F is algebraic closure and so all roots of irreducible polynomials in $\mathbb{Z}_p$[x] are in F and but to prove that F is algebraic i need to choose any element say p which is in F and then prove that p is a root of element in $\mathbb{Z}_p $[x] but as F is given as algebraically closed so it is algebraic over $\mathbb{Z}_p$ .
But The problem is that I am not able to prove it to be Galois over $\mathbb{Z}_p$. I need to prove that Fixed field of $Aut_{\mathbb{Z}_p} F $ is $\mathbb{Z_p}$ itself. SO, If I choose an automorphism $f\in Aut_{\mathbb{Z}_p} F $ I need to prove that only for x $\in \mathbb{Z_p}$ we have $f(x) =x $ . So , For any superfield K" of $\mathbb{Z}_p$ I need to show that there exists atleast 1 x $f(x)\neq x$ .
But I am unable to form ideas on how should I proceed towards it. So, do u mind giving any advice.
Thank you!
I assume that $\mathbb{Z}_p$ refers to the field with $p$ elements; I'll use the more common notation $\mathbb{F}_p$.
An algebraic closure of a field $K$ is algebraic over $K$ by definition (it is unique up to isomorphisms fixing $K$, but it's irrelevant here).
Let $F_0$ be the fixed field of $\operatorname{Aut}(F)$.

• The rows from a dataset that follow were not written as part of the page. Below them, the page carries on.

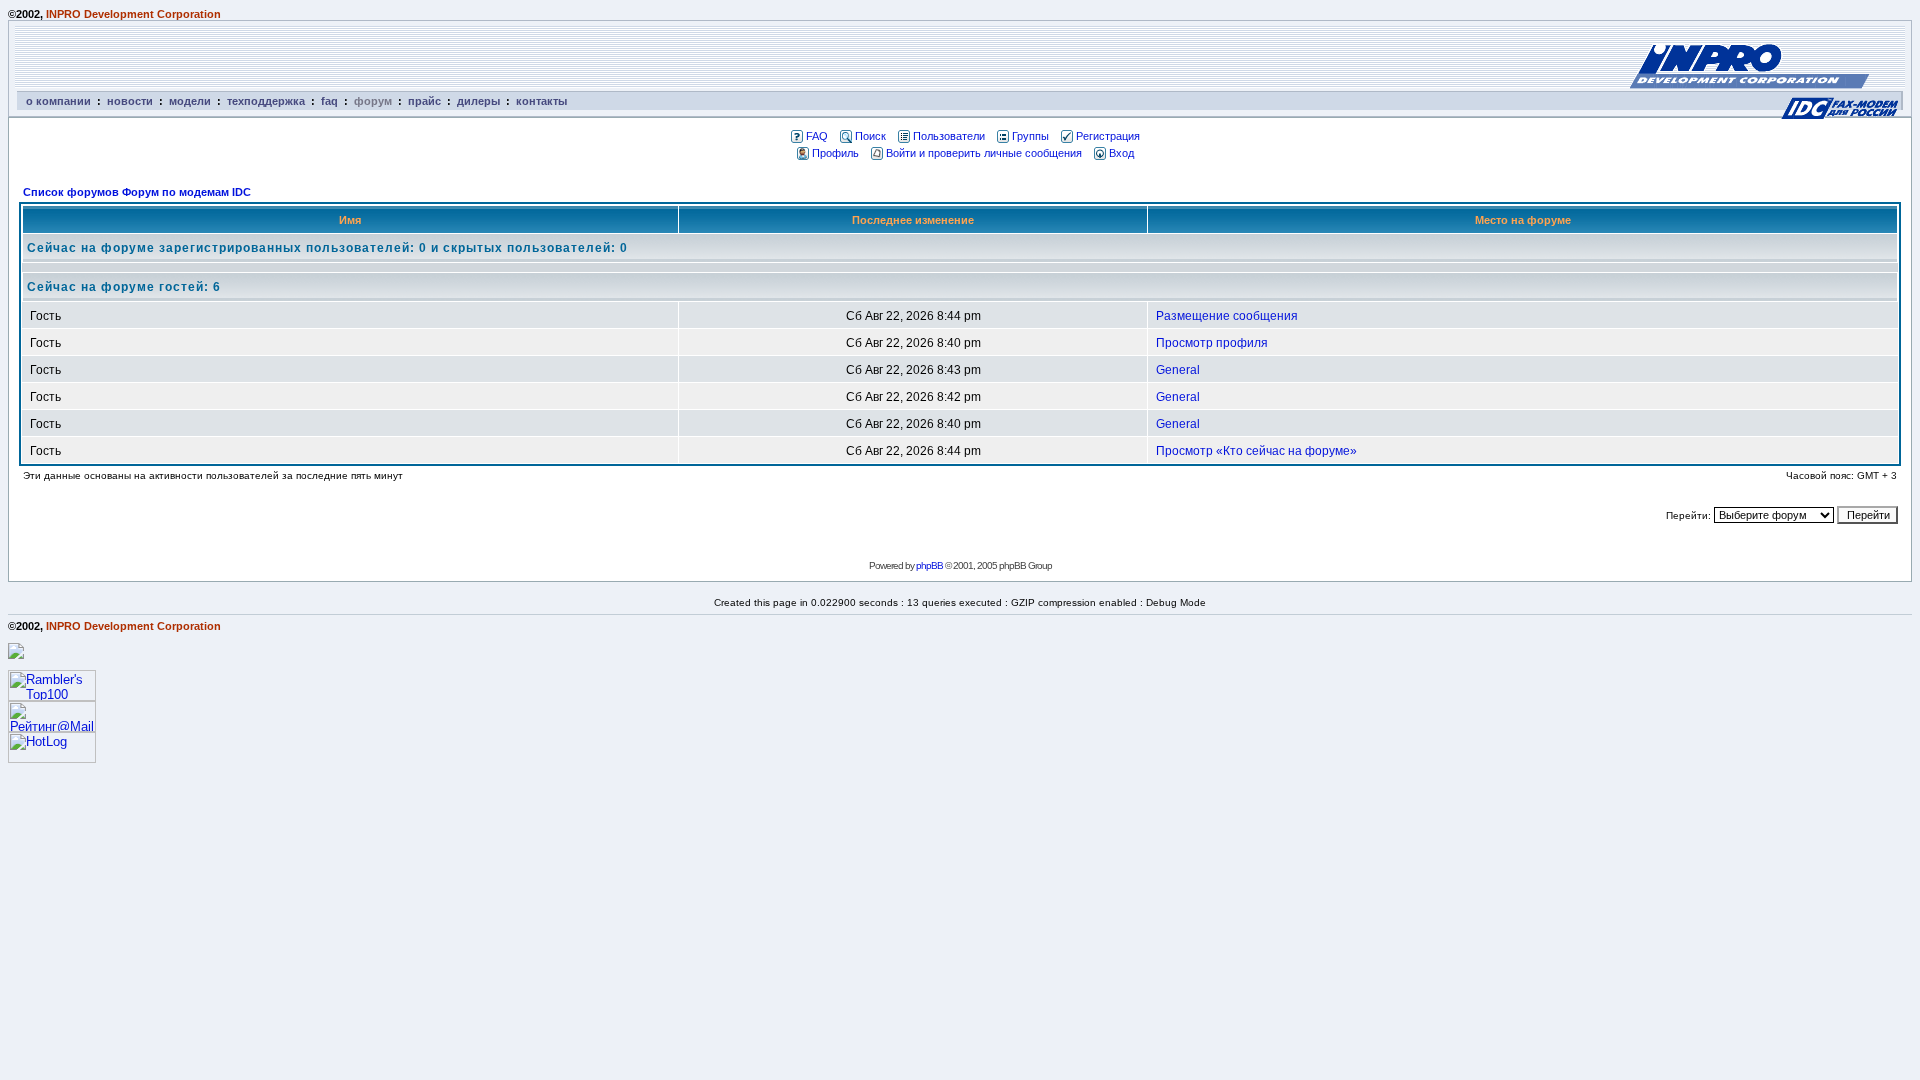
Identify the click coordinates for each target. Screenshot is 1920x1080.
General (1178, 370)
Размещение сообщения (1227, 316)
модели (190, 101)
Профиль (835, 153)
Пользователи (949, 136)
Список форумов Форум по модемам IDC (137, 192)
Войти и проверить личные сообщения (984, 153)
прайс (424, 101)
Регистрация (1108, 136)
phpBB (929, 565)
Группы (1030, 136)
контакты (541, 101)
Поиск (870, 136)
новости (130, 101)
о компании (58, 101)
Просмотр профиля (1212, 343)
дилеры (478, 101)
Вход (1121, 153)
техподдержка (266, 101)
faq (329, 101)
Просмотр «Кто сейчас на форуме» (1256, 451)
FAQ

The Frobenius homomorphism $\varphi\colon F\to F$, $\varphi(a)=a^p$ is an automorphism of $F$, because $x^p-b$ has a root for every $b\in F$. Since $F_0$ is the fixed field, $\varphi(a)=a$ for every $a\in F_0$. Thus $F_0$ consists of roots of $x^p-x$ and so it has at most $p$ elements; on the other hand, it contains $\mathbb{F}_p$.